A running story line surrounding the Miami Dolphins this week was the potential benching of starting quarterback Ryan Tannehill. Throughout the week, Dolphins head coach Joe Philbin was routinely asked if Tannehill would be the team's starter, and he routinely answered that the team would decide the best 46 players before Sunday's game, and name them the starters. That quickly led to speculation that Tannehill, who is three games into this third season at the helm for Miami, could soon find himself on the bench.
Inside the team, however, it was a different story, as multiple players, to include Tannehill and backup quarterback Matt Moore, have said. Philbin reportedly spoke to Tannehill early in the week, explaining that there was no controvery surrounding his job, and that he would still be the team's starter. Tannehill took all of the first team snaps this week, with Moore admitting that there was never a change to his status as the second string passer.
The speculation all stemmed from Philbin's refusal to admit Tannehill is the starting quarterback to the media.

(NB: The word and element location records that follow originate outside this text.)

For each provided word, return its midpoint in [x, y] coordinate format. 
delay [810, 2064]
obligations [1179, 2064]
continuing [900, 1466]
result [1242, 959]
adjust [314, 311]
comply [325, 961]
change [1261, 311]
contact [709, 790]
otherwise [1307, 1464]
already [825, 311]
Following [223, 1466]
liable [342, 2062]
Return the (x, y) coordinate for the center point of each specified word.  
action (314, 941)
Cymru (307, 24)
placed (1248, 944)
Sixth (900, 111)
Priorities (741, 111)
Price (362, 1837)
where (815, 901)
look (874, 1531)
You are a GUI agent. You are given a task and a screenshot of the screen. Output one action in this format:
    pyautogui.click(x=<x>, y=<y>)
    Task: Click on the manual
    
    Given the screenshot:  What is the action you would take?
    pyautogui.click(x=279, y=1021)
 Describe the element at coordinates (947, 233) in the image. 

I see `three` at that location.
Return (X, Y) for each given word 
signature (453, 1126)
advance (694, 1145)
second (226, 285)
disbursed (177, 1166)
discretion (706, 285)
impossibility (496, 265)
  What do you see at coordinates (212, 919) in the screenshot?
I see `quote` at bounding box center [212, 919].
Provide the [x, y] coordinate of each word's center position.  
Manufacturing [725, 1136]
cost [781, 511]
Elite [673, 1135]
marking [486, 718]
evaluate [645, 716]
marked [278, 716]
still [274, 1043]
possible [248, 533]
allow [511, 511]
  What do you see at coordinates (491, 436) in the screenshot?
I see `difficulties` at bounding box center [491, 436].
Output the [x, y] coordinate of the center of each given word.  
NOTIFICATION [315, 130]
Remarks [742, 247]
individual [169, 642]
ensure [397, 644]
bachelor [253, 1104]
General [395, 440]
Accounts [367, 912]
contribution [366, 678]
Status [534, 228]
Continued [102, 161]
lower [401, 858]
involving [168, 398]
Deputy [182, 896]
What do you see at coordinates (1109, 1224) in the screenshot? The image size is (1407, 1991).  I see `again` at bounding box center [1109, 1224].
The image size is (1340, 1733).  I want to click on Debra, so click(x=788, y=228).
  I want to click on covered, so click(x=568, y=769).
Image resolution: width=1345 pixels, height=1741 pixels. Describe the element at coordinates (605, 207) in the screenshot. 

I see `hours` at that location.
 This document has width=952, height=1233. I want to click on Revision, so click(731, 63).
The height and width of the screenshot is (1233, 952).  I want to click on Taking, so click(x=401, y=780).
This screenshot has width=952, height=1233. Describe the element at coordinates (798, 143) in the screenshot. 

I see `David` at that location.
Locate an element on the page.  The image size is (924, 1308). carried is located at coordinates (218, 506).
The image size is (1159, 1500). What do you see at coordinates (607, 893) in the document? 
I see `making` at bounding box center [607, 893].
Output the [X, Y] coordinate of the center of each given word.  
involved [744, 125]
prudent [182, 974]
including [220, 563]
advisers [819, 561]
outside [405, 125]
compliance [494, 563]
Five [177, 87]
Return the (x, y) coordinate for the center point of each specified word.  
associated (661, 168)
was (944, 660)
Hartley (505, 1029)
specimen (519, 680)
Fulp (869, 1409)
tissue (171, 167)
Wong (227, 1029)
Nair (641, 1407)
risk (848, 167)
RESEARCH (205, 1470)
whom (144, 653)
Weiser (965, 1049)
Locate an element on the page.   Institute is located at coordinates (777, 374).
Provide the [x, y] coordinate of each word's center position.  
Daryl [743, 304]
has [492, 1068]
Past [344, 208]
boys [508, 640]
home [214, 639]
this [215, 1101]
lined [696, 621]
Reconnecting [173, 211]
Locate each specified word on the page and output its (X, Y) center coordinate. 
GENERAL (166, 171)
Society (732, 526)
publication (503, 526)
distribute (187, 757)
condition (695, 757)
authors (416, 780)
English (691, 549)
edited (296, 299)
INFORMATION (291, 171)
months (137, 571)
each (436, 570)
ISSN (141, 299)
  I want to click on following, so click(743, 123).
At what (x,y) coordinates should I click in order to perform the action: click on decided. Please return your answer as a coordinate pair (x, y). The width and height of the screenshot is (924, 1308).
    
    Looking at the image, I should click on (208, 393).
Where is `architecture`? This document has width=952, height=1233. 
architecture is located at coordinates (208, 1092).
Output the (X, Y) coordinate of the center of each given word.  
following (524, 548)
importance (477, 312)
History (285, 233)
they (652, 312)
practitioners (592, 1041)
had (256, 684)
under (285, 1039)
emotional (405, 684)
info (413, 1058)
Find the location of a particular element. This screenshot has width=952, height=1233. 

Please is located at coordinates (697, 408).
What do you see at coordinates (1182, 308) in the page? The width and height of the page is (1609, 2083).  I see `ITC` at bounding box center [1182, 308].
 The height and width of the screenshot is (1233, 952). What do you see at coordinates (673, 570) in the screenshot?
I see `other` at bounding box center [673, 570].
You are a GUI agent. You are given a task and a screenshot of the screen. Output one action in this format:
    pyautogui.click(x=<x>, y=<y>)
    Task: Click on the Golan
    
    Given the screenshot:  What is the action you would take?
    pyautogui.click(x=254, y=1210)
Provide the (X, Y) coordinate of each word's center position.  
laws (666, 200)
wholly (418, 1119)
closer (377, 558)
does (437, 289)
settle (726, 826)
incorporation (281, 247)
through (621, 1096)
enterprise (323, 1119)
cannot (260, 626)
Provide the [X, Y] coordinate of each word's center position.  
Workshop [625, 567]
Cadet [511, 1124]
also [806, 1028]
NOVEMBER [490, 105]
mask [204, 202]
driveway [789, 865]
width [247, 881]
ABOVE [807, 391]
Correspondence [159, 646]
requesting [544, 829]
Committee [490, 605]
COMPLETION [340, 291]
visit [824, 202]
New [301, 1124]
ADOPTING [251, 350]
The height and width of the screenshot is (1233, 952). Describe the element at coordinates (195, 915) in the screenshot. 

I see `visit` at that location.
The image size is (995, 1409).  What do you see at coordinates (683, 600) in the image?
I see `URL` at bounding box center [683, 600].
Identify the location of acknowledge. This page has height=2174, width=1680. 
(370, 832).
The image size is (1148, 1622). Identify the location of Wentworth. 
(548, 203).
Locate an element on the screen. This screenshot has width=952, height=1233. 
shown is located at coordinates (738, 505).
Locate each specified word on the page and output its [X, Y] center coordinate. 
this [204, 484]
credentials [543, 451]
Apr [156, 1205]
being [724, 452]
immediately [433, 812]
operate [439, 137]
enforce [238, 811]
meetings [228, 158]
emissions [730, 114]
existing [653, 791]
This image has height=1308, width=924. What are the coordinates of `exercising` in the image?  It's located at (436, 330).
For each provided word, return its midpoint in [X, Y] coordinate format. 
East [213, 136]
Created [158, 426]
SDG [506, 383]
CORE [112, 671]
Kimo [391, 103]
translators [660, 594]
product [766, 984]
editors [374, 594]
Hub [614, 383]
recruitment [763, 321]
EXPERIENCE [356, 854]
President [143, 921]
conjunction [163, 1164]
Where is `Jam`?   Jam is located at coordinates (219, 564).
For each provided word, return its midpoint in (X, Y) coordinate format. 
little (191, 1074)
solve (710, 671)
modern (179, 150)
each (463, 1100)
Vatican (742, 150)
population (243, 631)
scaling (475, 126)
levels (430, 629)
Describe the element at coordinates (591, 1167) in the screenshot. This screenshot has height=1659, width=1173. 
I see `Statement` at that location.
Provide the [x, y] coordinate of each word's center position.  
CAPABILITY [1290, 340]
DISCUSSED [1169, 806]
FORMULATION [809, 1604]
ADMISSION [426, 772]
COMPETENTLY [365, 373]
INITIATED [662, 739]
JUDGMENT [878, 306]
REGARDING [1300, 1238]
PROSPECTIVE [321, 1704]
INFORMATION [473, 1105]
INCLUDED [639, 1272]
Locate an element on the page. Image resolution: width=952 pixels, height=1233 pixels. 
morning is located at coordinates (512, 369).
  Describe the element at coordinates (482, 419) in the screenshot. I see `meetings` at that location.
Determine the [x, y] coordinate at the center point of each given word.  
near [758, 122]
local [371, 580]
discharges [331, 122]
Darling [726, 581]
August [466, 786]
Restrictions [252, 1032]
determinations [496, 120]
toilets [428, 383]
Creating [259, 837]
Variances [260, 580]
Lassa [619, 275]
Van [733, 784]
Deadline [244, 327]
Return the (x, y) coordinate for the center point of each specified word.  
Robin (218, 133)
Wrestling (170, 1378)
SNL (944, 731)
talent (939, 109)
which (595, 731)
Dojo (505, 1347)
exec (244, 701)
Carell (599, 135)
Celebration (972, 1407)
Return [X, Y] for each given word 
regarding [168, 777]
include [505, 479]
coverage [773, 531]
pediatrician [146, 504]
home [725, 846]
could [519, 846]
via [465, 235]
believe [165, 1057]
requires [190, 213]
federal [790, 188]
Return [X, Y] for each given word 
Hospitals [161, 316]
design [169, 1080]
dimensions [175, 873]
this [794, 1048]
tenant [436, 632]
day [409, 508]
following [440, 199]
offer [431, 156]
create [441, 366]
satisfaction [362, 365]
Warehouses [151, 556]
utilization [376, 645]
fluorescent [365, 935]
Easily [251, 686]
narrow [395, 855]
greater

That is standard practice for Philbin, who never talks about injured players, players who did not practice, or who will start for the team. How many times have we heard the "I'll be happy to talk about the players who practiced today," answer? Philbin does not talk about the players' statuses, and he was not going to change that to talk about Tannehill's.
And that was his mistake.
In the NFL, not saying Cameron Wake is your starting defensive end or Brent Grimes is your starting cornerback is one thing. Not admitting your starting quarterback is your starting quarterback is another story altogether. Tannehill has struggled early this season, there is no debating tthat, and not admitting he will start appeared to be confirmation that Tannehill was endanger of losing his job.
Philbin realizes that. According to the Miami Herald's Barry Jackson, Philbin stood in front of the team during a meeting Thursday morning and apologized for causing a distraction. He admitetd he should have handled the situation differently, and stated that something like this week will not happen again.
During his press conference Thursday, Philbin told the media, "All I'll say is one of the functions of the head coach is to create an atmosphere free from distractions. To the degree that I contributed to any of those distractions, intended or not doesn't really matter. That falls on me. It's my responsibility and certainly I expect that responsibility as a head coach. That's all I have to say on that."
The important part in this story is the fact that Tannehill, Moore, and the rest of the Dolphins players all knew all week who the starter was. Philbin stuck to his normal answer, feeling that if he answered it this week, he would have to answer it every week, and potentially about other players. He did not expect it to balloon into the national story it did, which was really just a perfect storm of timing and struggles from Tannehill. A question about your starting quarterback is different than one about any other position - but it's also one that Philbin's assumption is correct - once you start answering it, you will have to continue answering it.
However, when you don't answer it, you will continue to be asked it. And you players will be asked it. And the media will speculate on your non-answer.
Philbin understands that now - and did the right thing by standing up in front of the team and admitting he was wrong. Now, it's time to put the non-QB-controversy behind us and move on to covering the Dolphins against the Oakland Raiders in London.